Davos, 22 gennaio 2026 – Il presidente di Israele, Isaac Herzog, ha lanciato un appello urgente a favore di un futuro di coesistenza e pace tra israeliani e palestinesi, nel suo intervento al World Economic Forum di Davos. A più di due anni dall’attacco di Hamas del 7 ottobre 2023, che ha segnato una delle pagine più drammatiche del conflitto israelo-palestinese, Herzog ha sottolineato la necessità di riflettere e ripensare le modalità di convivenza con i vicini palestinesi.
Herzog: “necessità di un futuro di coesistenza e pace”

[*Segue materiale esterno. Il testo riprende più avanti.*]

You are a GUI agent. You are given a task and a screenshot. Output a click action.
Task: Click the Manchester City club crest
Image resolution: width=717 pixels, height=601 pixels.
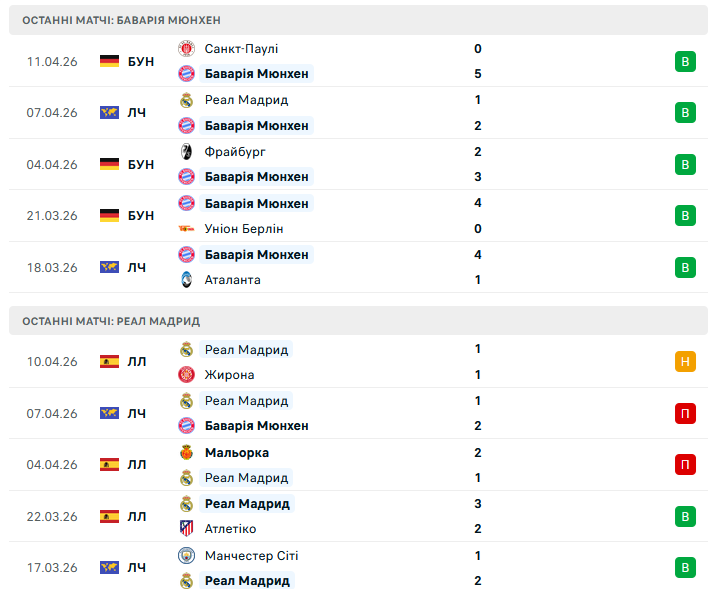pyautogui.click(x=186, y=556)
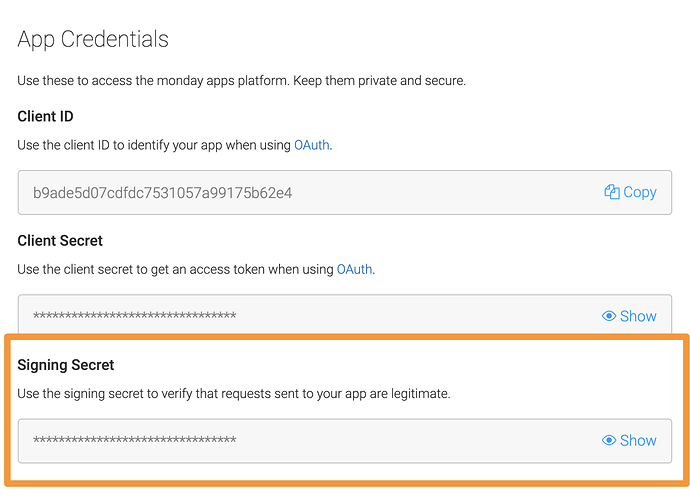690x498 pixels.
Task: Select the masked Signing Secret field
Action: [x=345, y=440]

Herzog ha dichiarato che, dopo l’evento traumatico del 7 ottobre, “c’è stata molta riflessione e rianalisi tra gli israeliani su quale sia il modo migliore per vivere insieme ai nostri vicini”. Il presidente ha definito fondamentale costruire un futuro di coesistenza e pace tra israeliani e palestinesi, aggiungendo che “il formato politico e il risultato saranno discussi anche nelle nostre elezioni”, previste per il 2026. Questo fa intendere che la questione sarà centrale nel dibattito politico interno israeliano.

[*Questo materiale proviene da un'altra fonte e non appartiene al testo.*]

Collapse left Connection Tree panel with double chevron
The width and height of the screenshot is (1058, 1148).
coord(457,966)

Durante il suo discorso, Herzog ha inoltre espresso una valutazione prudente della situazione attuale, affermando: “Ci troviamo in una posizione migliore dopo aver combattuto eroicamente e con coraggio una guerra su più fronti, ma nubi oscure incombono ancora all’orizzonte”. Ha richiamato l’attenzione sulla riorganizzazione di gruppi come l’Iran, Hezbollah e gli Houthi, e ha denunciato la continua presenza di Hamas a Gaza che detiene ancora ostaggi israeliani, tra cui Ran Gvili.
Il piano di pace e il contesto regionale
Le parole di Herzog si inseriscono in un contesto di crescente attenzione internazionale verso una soluzione politica della crisi. Il presidente israeliano ha accolto con favore il recente piano di pace per Gaza proposto dal presidente degli Stati Uniti Donald Trump, che mira alla liberazione degli ostaggi e a un periodo di transizione nella gestione della Striscia di Gaza. Herzog ha sottolineato che “il mondo intero deve porre una condizione chiara e immediata: che l’organizzazione terroristica Hamas accetti il piano delineato” per garantire un futuro di speranza nella regione.
Il piano ha ricevuto anche il sostegno di vari leader internazionali, tra cui il primo ministro britannico Keir Starmer e il presidente francese Emmanuel Macron, così come una risposta positiva dell’Autorità Nazionale Palestinese.
In questo scenario complesso, Herzog ribadisce la necessità di non abbassare la guardia rispetto alle minacce regionali, ma auspica anche un’apertura politica che possa portare a una pace duratura, ponendo il dialogo e la coesistenza al centro delle future discussioni politiche di Israele.